## Task details:
Could you transcribe exactly the lines from the one containing "Where should I" through the end of the listing below, both included, but none of the pictures?

/---

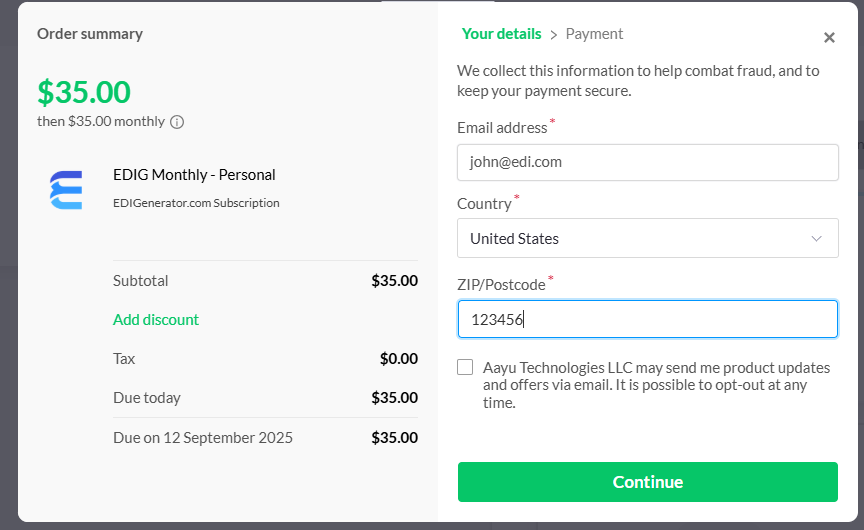Go to the Your details step
The height and width of the screenshot is (530, 864).
coord(501,34)
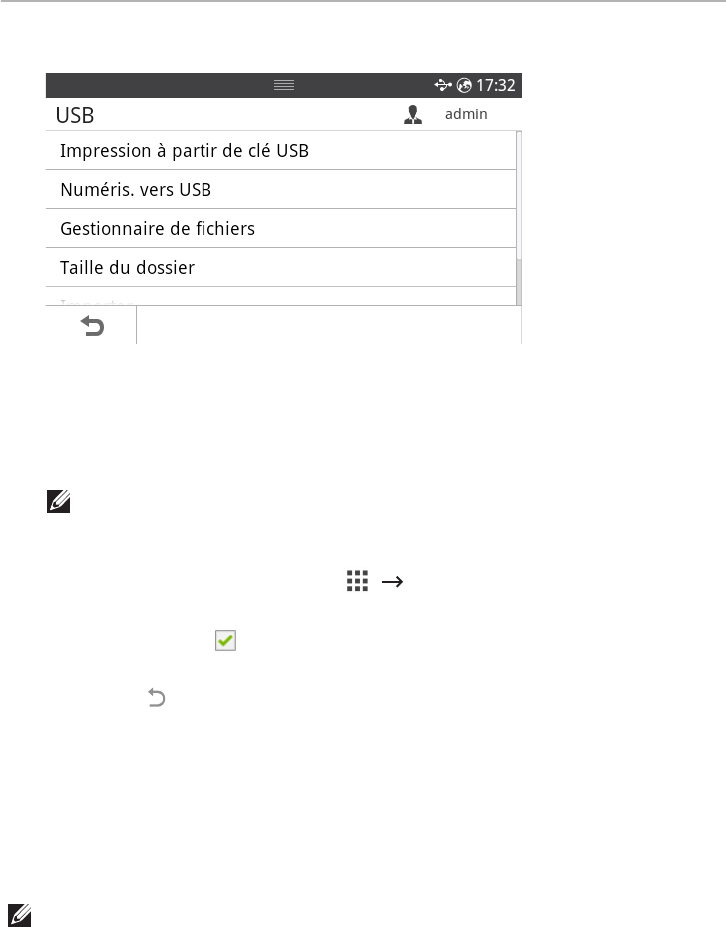Image resolution: width=726 pixels, height=927 pixels.
Task: Tap the notification drawer handle lines
Action: coord(284,85)
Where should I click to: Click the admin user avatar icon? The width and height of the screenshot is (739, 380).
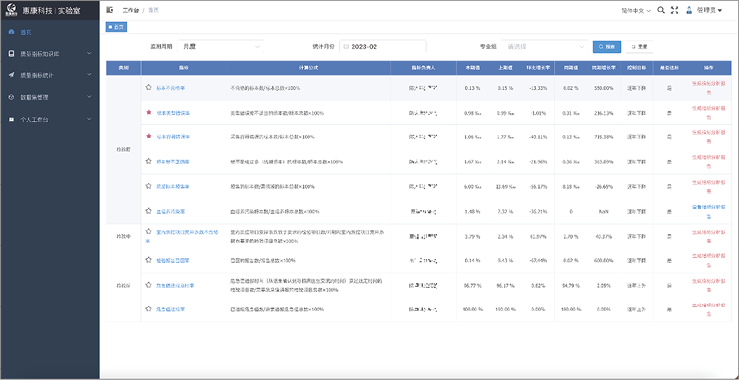pyautogui.click(x=689, y=10)
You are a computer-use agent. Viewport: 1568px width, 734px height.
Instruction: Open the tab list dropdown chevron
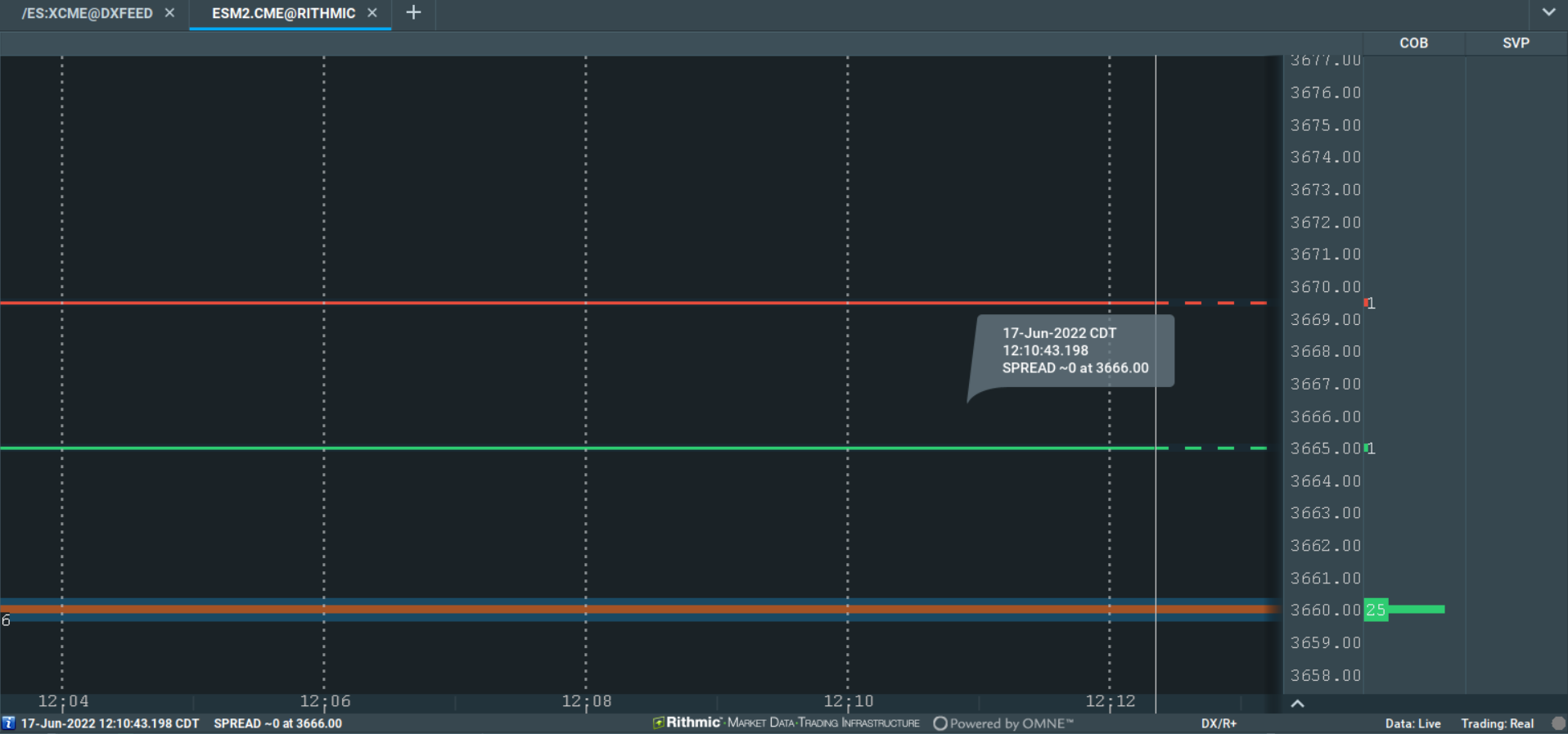[x=1548, y=12]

\---

## Reply to the task:
Where should I click to: Click the admin user avatar icon? The width and height of the screenshot is (739, 380).
pyautogui.click(x=689, y=10)
You are a computer-use agent. Viewport: 1568px width, 734px height.
Instruction: Open the tab list dropdown chevron
[x=1548, y=12]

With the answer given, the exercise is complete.